_Selected extract_

Hot-Dip Galvanizing

From scratch: step by step to batch galvanizing

When batch galvanizing the production process follows simple steps that build on one another. The best conditions for a smooth hot-dip galvanizing process are achieved when the surface of the steel parts is metallically bright.

Therefore, we ask our customers to make sure that no foreign residues (e.g. traces of paint coatings, weld slag, labels, etc.) are on the goods supplied to the hot-dip galvanizing, otherwise galvanizing defects might occur. In addition, technological demands of "hot-dip galvanizing suitable design and manufacturing" should be observed. This means that, for example, feed and vent holes are provided in the steel parts, which allow air to leak into hollow spaces and ensure the break in and drain of the zinc.

From bath to bath: In BRISTA galvanizing your products are in good hands

In order to ensure a comprehensive, efficient, durable and economical corrosion protection for your steel components, we approach the hot-dip galvanizing systematically - from bath to bath and always with the utmost precision.

_Requests_
1 – Which qualities of corrosion protection does the hot-dip galvanizing text say its systematic approach is meant to ensure for steel components?
2 – How would you carry on the hot-dip galvanizing text from its final sentence?

_Material provided_
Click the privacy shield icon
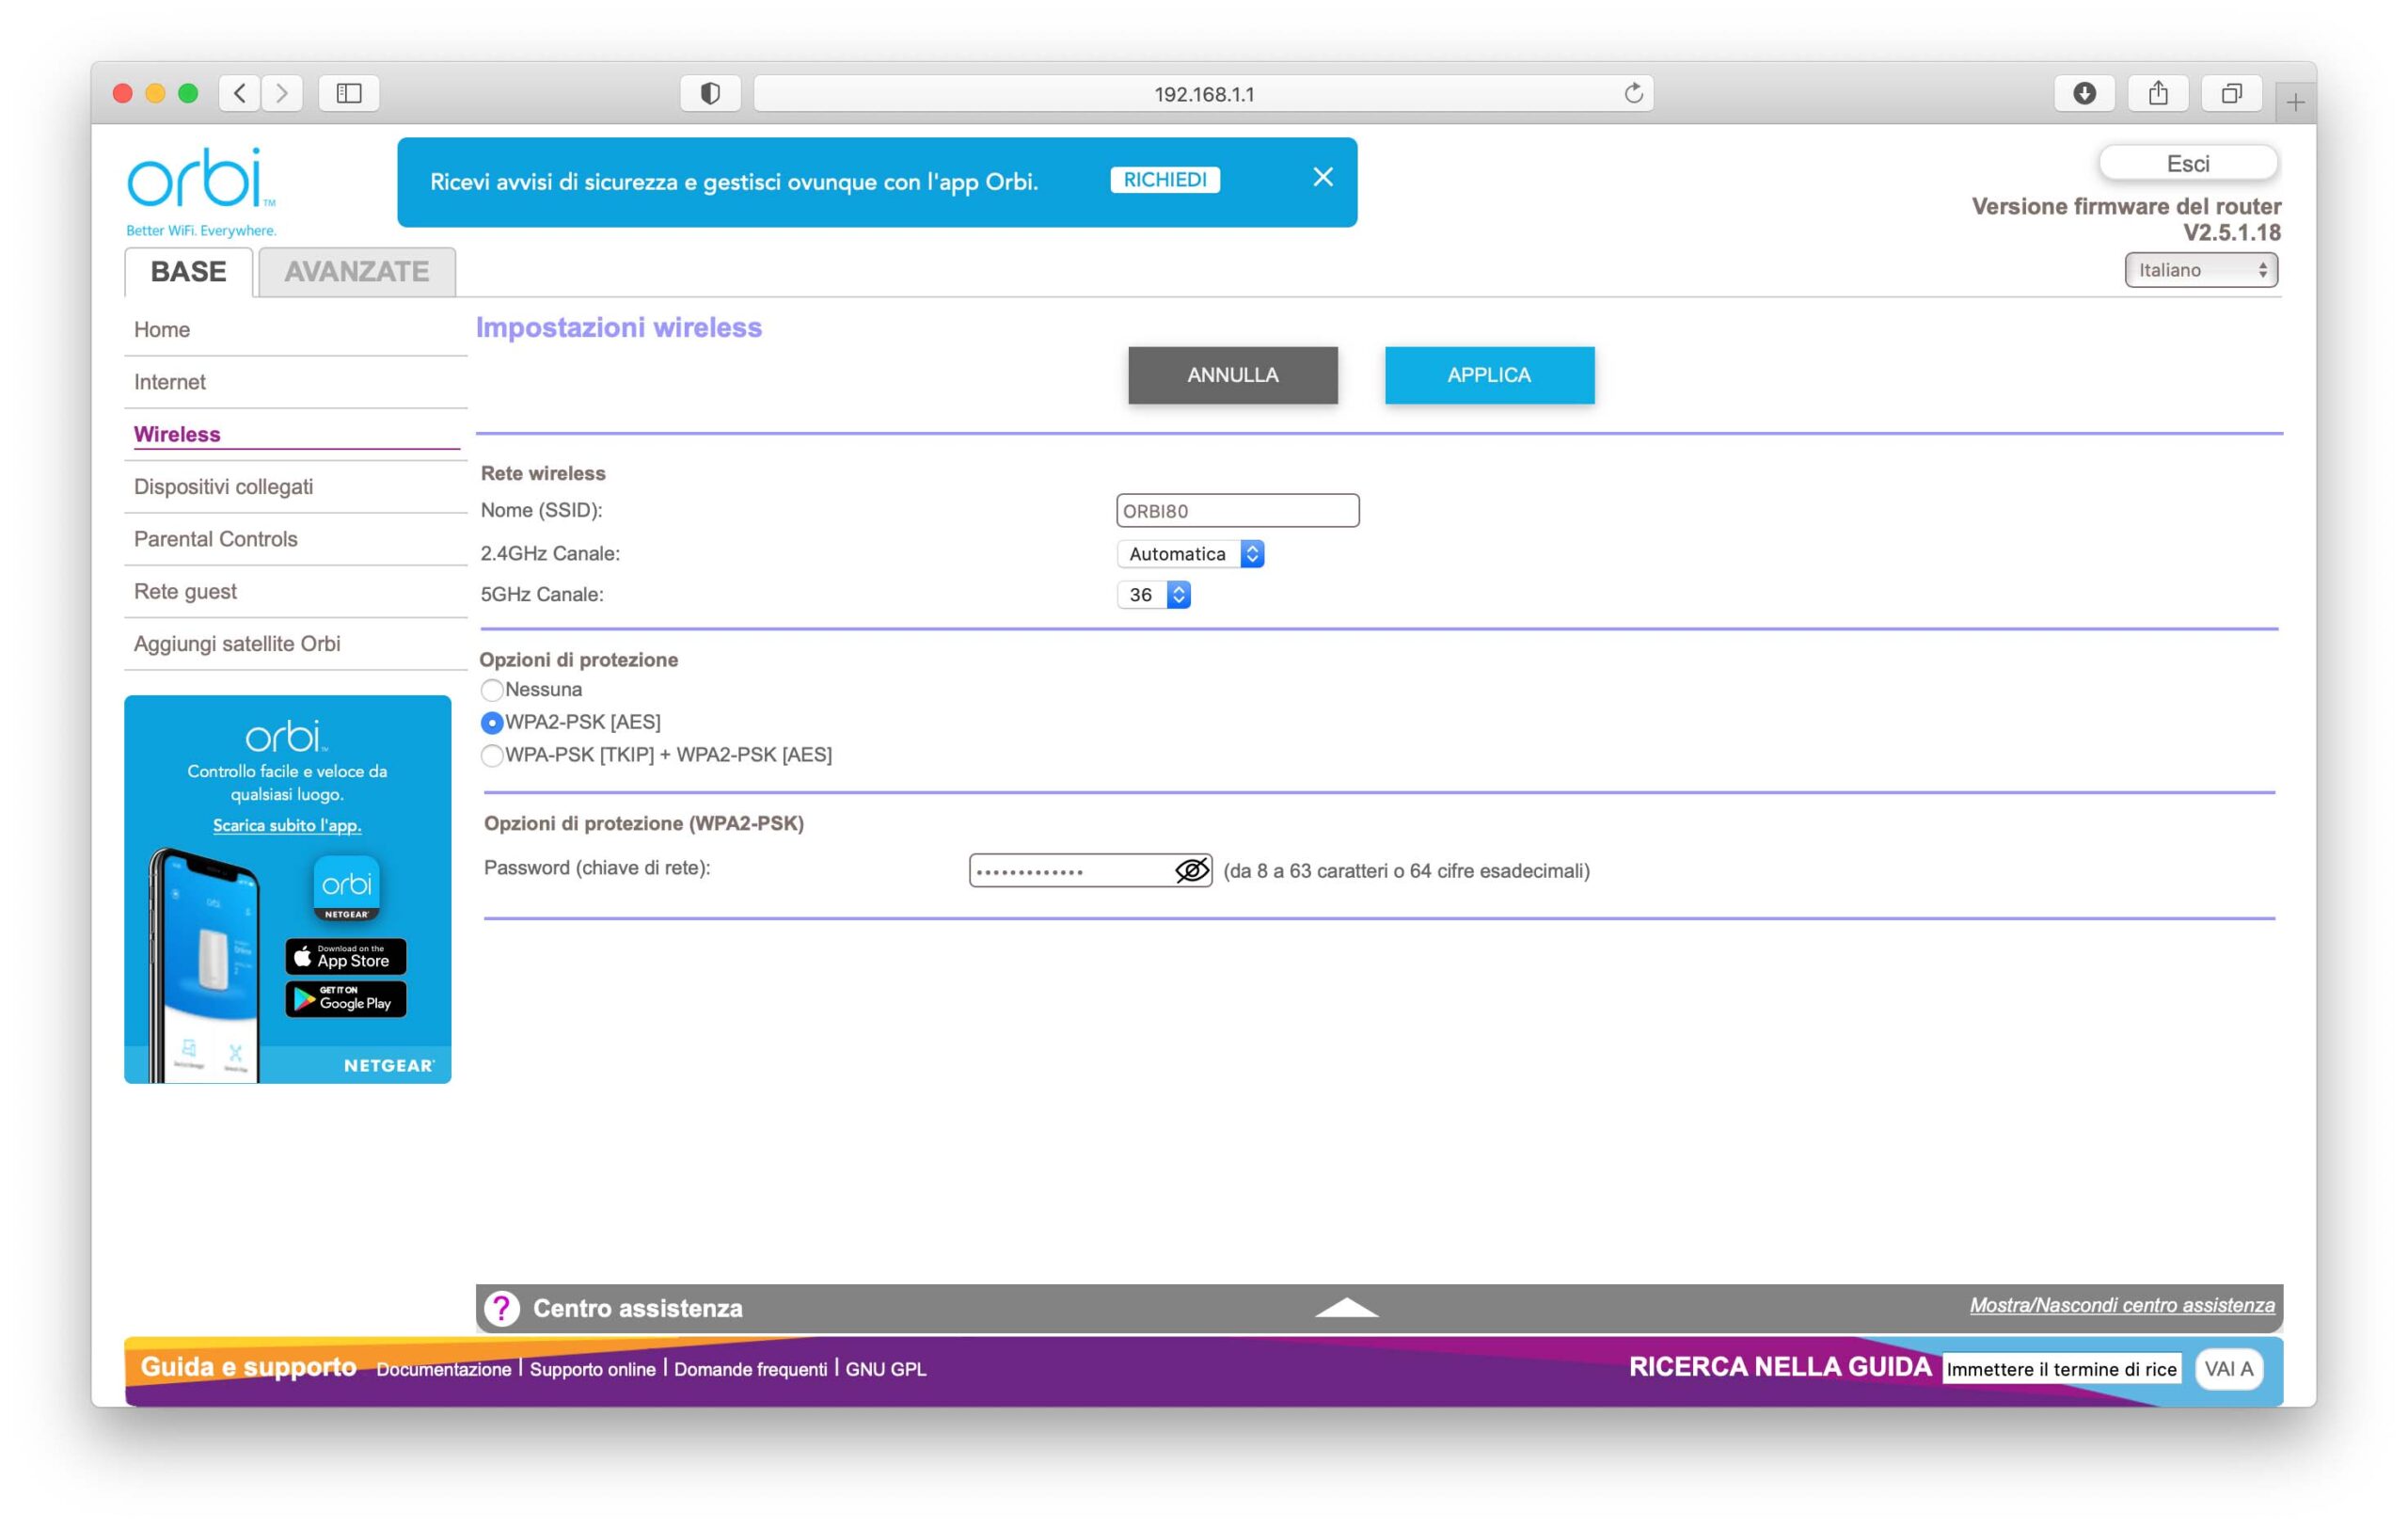Screen dimensions: 2408x1528 [710, 93]
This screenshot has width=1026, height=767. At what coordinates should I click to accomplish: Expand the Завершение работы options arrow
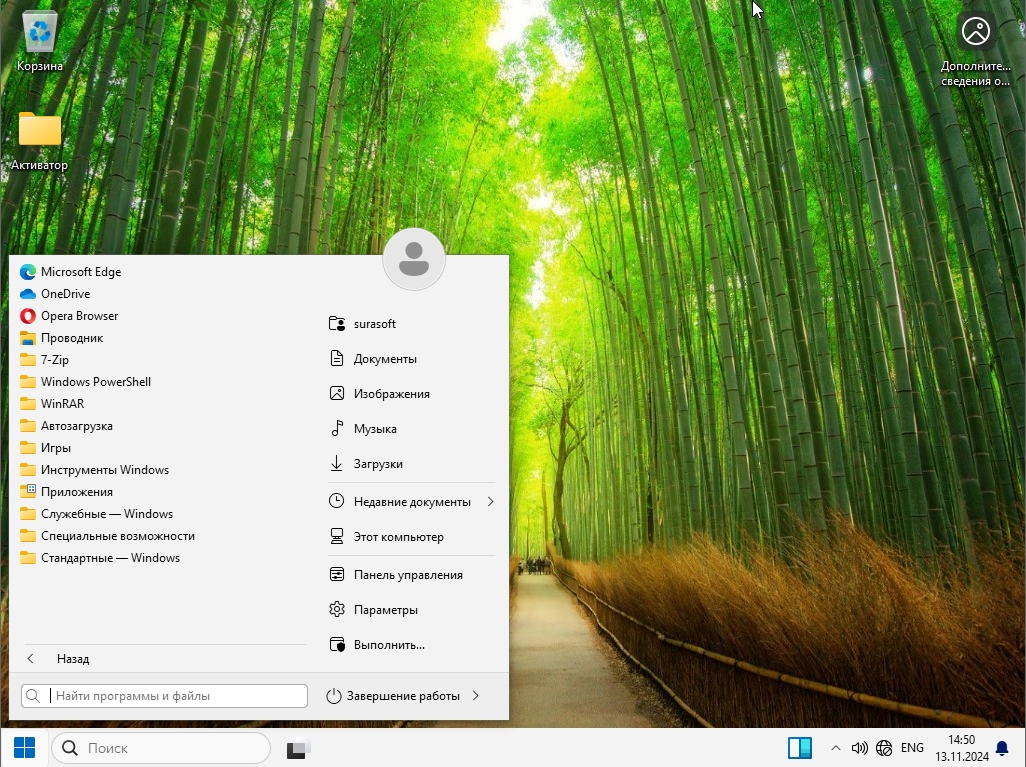pyautogui.click(x=476, y=696)
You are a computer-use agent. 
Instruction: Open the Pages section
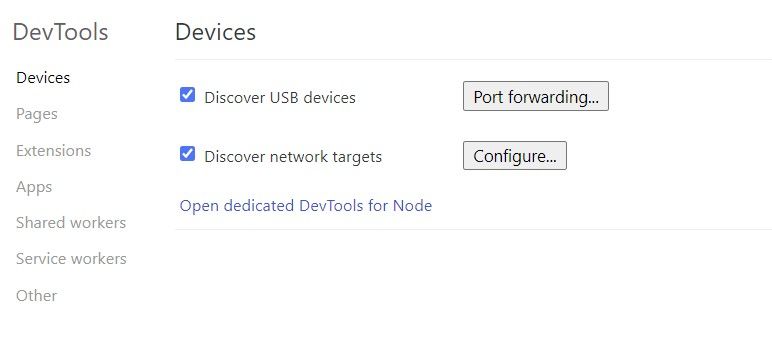37,114
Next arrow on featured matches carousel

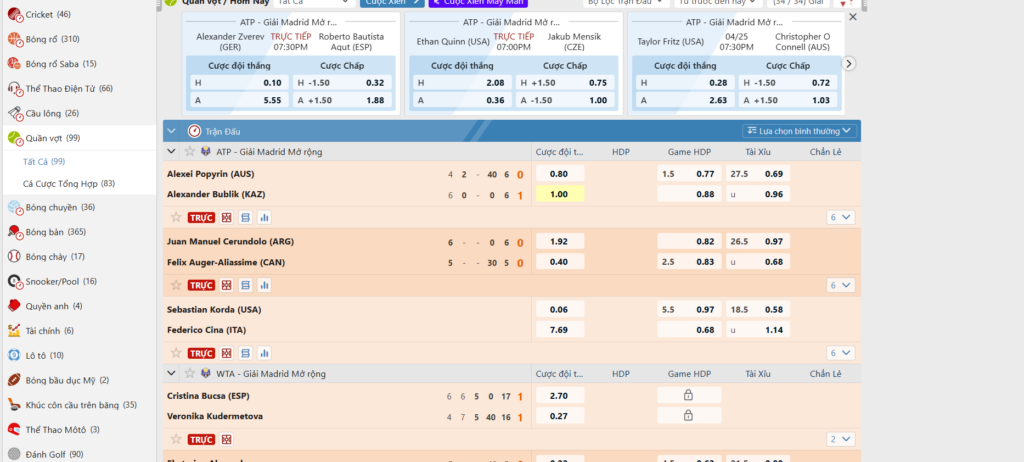[849, 63]
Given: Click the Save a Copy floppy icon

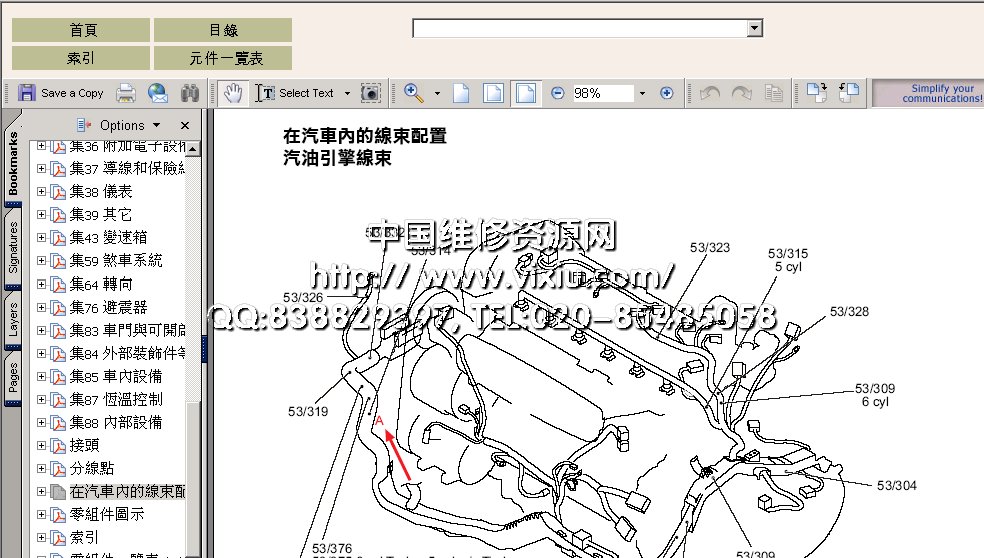Looking at the screenshot, I should (27, 93).
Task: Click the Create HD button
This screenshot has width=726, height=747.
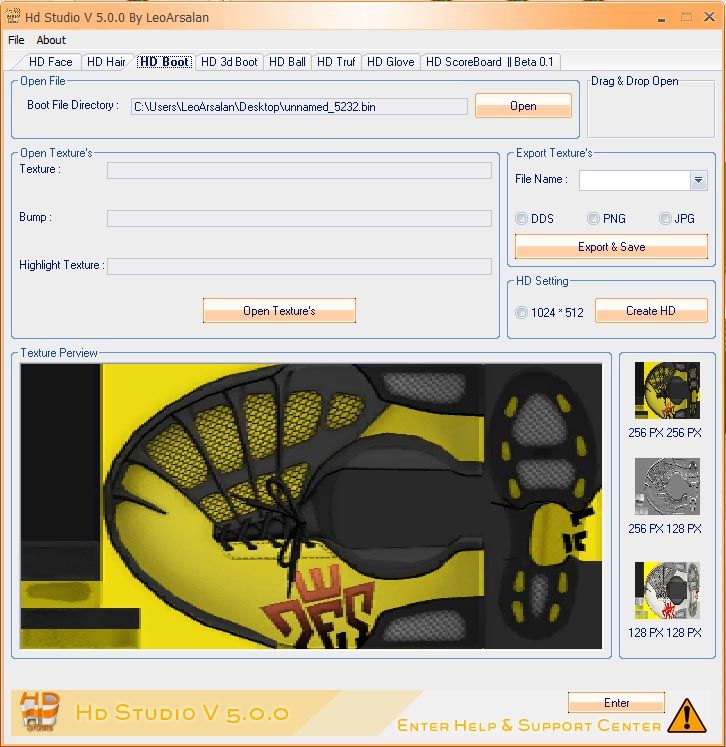Action: (650, 311)
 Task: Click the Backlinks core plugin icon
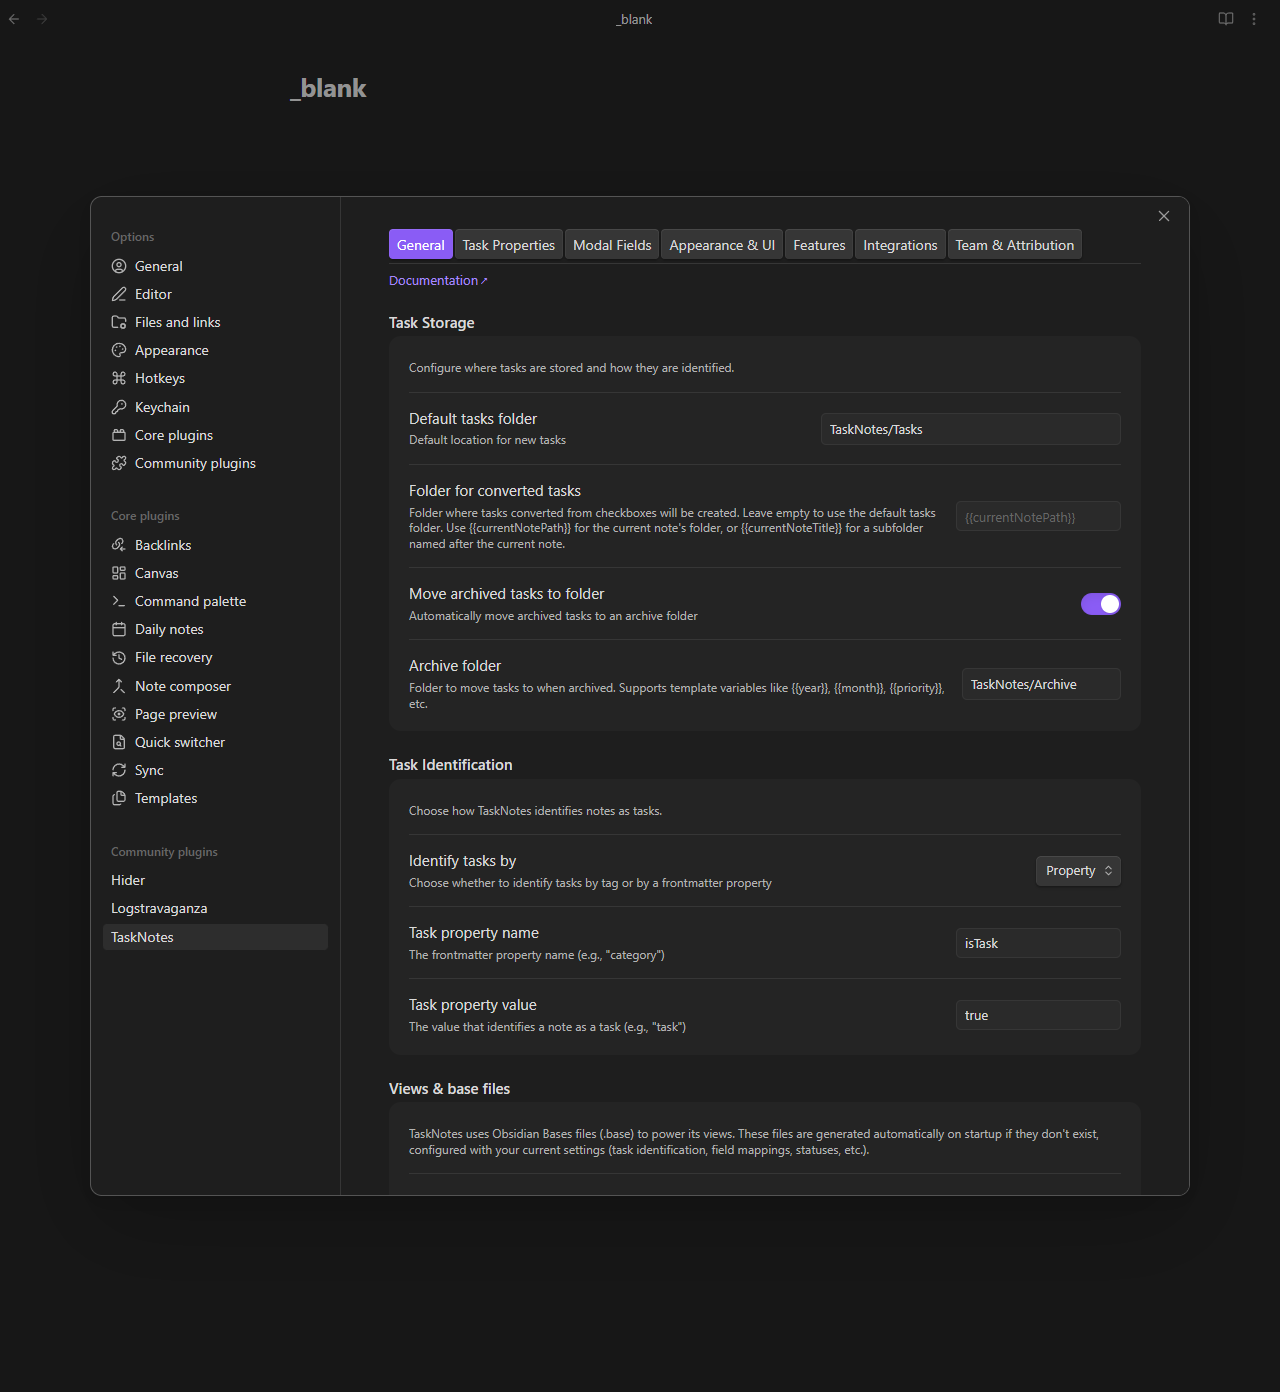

_Final answers_
1 – Comprehensive, efficient, durable and economical.

2 –
First, the metal parts are wet-chemically pretreated in different baths. They pass through a degreasing bath that removes the grease residues from the surface. In the following water-rinse the residues of the degreasing agent are rinsed. Next, the parts are treated in the pickling bath. Inherent residues like rust and scale are removed with diluted hydrochloric acid. In the flux bath – in a similar way as when soldering - substances are added. These perform a final "fine cleaning" of the steel surface when dipped into the molten zinc. This process ensures additionally that the entire surface is uniformly wetted while galvanizing. Prior to that, the aqueous flux film on the steel part is dried in a drying oven. Now the actual galvanizing of the steel part in the zinc pot follows. The melting point of zinc is 419 °C, whereas the liquid zinc is run up to an average of 450 °C in the boiler.


From bath to bath

Hot-dip galvanizing in one of the most modern plants in Europe!

Thanks to the latest system technology, seamlessly interlocking processes and highly motivated and qualified employees you benefit from:

  • Short delivery times due to permanent three-shift operation
  • Highest Quality
  • Compliance with all environmental regulations

Maximum throughput of 240 t/day can be achieved with a vessel dimension of:

Hot-Dip Galvanizing (maximum working dimensions):
Length: 7,000mm (Boiler: 7,500mm)
Width: 1,320mm (Boiler: 1,500mm)
Depth: 2,650mm (Boiler: 3,350mm)
Weight: max. 2,000 kg  


Hot-Dip Galvanizing

BRISTA: Environmental awareness as a maxim of a modern company

Being a modern and environmentally friendly company, we invest in the future, for people and the environment. Using the latest filtering equipment, high-tech control systems and most sensitive testing equipment all standard values are undercut and therefore a low-energy and low-waste production is guaranteed.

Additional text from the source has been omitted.